Under normal circumstances, Big Al Malin didn't like to bother his subordinate commanders when they were getting ready to start a major operation. He made sure that he had good people working for him and that he issued clear concise orders and directives. "The rest," he liked to tell people, "was in their hands and God's." This operation, now referred to as Malin's March to the Sea, was not a normal operation. Though it was planned and briefed to everyone in the same manner as a purely military operation, it was not. The intricate civil-military relationships that were woven into the entire fabric of the operation and designed to prevent or defuse problems between the Tenth Corps and the German populace that they would be moving through touched every aspect of the operation, both planned and potential.
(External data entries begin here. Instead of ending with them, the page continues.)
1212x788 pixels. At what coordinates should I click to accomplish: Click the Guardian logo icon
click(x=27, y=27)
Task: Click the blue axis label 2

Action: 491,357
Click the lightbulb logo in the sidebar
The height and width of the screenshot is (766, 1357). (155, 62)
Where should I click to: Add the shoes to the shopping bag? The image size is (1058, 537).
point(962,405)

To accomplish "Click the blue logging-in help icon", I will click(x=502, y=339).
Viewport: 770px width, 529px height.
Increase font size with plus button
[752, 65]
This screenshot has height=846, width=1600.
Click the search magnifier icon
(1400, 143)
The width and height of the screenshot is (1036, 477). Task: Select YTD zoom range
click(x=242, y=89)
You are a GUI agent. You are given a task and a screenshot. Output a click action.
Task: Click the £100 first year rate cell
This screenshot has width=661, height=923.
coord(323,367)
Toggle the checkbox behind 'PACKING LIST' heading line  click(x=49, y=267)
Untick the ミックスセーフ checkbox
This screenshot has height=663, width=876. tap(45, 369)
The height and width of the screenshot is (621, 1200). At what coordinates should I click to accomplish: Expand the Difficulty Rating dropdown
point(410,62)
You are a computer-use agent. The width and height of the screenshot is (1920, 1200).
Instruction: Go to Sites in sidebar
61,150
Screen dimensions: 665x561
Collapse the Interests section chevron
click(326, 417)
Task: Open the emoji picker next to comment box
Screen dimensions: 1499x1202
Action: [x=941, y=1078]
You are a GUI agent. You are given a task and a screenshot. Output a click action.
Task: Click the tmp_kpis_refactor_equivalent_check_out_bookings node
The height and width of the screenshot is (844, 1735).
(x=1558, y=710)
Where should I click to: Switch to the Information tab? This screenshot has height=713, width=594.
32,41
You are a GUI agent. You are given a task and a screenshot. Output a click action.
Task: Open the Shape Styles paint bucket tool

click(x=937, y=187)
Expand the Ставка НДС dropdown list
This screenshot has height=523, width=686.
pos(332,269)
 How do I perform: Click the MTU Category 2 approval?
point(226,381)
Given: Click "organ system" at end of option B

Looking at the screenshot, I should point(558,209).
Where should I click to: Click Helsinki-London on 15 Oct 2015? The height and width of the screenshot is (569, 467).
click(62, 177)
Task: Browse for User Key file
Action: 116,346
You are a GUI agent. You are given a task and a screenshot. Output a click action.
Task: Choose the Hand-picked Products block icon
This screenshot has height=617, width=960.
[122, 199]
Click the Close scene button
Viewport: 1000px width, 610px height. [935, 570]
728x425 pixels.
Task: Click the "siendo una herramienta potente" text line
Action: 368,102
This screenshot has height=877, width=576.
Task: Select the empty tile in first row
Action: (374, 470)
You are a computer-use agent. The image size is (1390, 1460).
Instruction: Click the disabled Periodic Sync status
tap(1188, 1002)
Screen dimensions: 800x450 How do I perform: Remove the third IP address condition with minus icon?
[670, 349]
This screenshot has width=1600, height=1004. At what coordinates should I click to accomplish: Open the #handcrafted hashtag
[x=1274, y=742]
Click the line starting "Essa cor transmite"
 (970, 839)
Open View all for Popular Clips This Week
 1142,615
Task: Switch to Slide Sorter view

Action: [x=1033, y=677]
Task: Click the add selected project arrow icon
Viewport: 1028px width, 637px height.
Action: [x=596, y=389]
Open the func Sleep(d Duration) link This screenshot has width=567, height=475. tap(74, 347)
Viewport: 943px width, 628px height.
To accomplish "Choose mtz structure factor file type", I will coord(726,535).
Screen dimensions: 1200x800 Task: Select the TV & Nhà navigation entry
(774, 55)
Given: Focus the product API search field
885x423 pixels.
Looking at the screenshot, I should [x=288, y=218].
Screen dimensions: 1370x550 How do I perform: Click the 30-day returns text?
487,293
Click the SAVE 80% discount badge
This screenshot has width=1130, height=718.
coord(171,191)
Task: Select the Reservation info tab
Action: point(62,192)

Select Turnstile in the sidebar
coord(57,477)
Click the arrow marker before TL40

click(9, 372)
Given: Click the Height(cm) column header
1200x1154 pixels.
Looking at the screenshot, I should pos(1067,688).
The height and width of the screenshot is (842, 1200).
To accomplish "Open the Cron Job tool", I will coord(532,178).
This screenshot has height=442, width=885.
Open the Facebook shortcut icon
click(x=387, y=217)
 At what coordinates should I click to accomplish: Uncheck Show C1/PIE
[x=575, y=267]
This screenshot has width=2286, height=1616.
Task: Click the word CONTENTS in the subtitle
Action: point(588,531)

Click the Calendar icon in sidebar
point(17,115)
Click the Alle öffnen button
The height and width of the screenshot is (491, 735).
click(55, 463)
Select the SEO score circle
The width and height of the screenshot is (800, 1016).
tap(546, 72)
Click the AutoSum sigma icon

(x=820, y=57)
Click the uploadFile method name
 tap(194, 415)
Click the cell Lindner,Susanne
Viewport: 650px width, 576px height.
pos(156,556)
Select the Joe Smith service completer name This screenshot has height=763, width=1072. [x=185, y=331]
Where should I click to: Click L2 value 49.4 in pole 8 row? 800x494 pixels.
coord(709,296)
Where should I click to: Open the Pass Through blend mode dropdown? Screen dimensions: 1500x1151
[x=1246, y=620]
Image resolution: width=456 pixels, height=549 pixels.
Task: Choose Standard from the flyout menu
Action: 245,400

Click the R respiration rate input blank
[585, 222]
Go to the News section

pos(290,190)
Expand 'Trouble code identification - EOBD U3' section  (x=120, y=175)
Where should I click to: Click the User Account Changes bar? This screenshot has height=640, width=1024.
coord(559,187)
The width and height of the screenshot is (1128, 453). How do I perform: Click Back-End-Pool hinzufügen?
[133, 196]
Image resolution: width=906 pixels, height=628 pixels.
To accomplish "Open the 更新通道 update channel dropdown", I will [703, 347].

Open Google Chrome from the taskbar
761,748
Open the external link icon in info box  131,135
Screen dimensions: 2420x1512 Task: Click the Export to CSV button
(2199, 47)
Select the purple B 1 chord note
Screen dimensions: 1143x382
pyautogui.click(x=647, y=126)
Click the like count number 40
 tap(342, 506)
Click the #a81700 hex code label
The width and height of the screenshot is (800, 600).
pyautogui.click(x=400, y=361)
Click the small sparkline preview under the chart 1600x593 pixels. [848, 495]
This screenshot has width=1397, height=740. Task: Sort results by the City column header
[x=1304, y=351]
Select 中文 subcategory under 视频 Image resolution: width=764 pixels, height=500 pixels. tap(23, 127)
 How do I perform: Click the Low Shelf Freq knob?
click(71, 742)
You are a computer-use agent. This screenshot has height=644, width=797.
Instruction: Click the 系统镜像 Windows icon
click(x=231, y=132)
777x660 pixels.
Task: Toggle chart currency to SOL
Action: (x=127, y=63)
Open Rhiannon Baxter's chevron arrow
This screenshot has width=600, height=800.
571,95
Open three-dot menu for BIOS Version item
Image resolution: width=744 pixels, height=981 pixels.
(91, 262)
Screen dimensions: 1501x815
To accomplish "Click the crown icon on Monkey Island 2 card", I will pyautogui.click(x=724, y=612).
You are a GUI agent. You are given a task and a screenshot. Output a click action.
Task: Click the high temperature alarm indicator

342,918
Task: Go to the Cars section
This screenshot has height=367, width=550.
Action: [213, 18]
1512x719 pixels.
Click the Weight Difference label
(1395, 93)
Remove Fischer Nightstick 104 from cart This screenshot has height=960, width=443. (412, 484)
Some commanders voiced strong reservations about the rules of engagement imposed by Big Al. The commander of the 55th Mechanized Infantry Division had on several occasions pushed Big Al to soften his order restricting the use of artillery fire to only confirmed enemy locations that were a danger to the command. Every chance he got, Big Al would remind his commanders that "We, an army used to the indiscriminate use of firepower, must look twice and three times before we pull the trigger. Otherwise we're going to leave in our wake a hostile populace that will cut our combat service support units to ribbons and deny us the use of their fuel and resources that the success of this operation depends upon. It is totally unreasonable to expect us to ask a German mother or father to allow us free and unhindered progress after we've blown up their home and killed their children. If you can't picture that, then just ask yourself before you make a call for fire, Would you still do so if your wife and child were in the target area?"